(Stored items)
————

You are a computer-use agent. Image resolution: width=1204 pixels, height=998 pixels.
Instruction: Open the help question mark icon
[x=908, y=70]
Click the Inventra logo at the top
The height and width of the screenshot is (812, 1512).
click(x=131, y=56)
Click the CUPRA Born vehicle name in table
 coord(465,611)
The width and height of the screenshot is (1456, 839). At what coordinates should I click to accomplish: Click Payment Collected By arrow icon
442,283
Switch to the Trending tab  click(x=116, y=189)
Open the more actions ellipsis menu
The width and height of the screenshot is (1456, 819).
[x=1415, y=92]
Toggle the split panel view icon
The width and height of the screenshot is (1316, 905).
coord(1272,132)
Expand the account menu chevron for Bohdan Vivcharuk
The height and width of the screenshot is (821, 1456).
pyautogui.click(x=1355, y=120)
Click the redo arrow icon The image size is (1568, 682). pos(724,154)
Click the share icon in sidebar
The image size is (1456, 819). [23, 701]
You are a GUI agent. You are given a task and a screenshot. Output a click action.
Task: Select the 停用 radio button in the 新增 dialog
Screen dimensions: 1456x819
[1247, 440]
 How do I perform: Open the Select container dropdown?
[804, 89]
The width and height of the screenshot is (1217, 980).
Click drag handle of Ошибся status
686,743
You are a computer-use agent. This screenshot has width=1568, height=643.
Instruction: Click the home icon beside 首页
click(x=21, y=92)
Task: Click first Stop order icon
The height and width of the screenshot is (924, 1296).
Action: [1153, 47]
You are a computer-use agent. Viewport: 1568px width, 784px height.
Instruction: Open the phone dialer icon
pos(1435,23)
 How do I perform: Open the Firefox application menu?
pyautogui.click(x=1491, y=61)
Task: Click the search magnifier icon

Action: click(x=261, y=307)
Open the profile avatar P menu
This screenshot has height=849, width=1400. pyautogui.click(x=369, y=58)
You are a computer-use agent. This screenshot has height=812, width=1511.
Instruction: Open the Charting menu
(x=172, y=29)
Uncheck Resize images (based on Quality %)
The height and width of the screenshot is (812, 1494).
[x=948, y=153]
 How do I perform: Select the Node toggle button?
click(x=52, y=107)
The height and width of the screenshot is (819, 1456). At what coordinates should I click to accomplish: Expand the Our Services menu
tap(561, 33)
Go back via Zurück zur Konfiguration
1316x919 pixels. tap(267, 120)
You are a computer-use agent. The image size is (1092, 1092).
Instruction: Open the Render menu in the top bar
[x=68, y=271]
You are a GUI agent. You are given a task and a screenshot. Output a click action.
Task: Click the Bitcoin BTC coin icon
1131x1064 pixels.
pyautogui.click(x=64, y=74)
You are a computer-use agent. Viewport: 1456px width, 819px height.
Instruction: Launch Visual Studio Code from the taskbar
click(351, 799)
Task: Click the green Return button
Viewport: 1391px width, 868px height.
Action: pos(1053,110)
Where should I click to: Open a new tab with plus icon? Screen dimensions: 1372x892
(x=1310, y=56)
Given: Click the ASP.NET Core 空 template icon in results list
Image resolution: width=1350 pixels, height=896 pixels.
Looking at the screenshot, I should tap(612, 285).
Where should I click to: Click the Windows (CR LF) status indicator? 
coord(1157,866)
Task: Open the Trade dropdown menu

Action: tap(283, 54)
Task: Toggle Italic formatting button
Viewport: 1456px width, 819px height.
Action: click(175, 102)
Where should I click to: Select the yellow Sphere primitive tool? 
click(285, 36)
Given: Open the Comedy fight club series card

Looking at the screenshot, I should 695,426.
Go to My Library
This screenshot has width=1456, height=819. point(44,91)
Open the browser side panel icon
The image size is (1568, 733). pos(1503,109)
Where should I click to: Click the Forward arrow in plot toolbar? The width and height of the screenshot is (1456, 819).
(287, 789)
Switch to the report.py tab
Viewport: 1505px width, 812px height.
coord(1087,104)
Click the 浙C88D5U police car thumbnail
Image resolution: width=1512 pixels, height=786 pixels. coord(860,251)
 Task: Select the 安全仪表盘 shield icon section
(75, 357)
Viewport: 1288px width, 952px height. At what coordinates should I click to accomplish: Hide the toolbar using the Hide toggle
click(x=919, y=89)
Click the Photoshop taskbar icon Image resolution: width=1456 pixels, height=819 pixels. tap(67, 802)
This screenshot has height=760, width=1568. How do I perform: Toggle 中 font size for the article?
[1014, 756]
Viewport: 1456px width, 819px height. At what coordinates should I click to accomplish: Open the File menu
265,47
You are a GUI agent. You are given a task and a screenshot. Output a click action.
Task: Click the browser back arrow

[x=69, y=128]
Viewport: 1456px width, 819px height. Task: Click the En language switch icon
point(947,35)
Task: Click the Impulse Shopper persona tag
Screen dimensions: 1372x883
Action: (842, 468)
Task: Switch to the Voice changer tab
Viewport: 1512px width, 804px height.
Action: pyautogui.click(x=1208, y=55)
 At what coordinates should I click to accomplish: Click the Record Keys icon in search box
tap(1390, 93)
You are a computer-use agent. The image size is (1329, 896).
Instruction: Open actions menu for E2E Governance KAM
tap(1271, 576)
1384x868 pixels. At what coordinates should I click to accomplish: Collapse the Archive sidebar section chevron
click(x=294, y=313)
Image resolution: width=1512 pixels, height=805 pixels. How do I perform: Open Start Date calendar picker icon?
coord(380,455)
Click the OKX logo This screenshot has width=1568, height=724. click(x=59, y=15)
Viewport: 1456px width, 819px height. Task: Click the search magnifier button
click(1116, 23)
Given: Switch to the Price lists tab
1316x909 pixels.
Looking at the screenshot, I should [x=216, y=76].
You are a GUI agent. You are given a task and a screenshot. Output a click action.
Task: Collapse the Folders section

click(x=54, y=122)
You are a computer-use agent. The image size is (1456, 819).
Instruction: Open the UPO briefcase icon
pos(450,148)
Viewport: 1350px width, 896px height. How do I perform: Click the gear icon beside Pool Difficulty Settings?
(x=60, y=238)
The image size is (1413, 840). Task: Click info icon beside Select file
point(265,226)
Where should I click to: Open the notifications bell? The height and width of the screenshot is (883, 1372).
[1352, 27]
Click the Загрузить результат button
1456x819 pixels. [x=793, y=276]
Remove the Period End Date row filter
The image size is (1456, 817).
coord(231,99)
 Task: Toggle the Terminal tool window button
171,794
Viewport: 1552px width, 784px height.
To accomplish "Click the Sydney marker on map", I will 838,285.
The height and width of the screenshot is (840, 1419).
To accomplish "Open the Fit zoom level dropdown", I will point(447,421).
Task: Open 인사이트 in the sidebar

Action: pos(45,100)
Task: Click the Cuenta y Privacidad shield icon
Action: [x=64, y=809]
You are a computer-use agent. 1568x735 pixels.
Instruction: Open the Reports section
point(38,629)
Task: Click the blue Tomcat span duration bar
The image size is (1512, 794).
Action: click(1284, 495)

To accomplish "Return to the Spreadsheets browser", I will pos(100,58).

————

• Exercise prompt
Above are the entries. Output exactly the lines beginning with the line that has "Viewport: 1512px width, 804px height." and ending with the line that has "You are a computer-use agent. The image size is (1329, 896).".

• Solved problem
Viewport: 1512px width, 804px height.
Action: pyautogui.click(x=1208, y=55)
 At what coordinates should I click to accomplish: Click the Record Keys icon in search box
tap(1390, 93)
You are a computer-use agent. The image size is (1329, 896).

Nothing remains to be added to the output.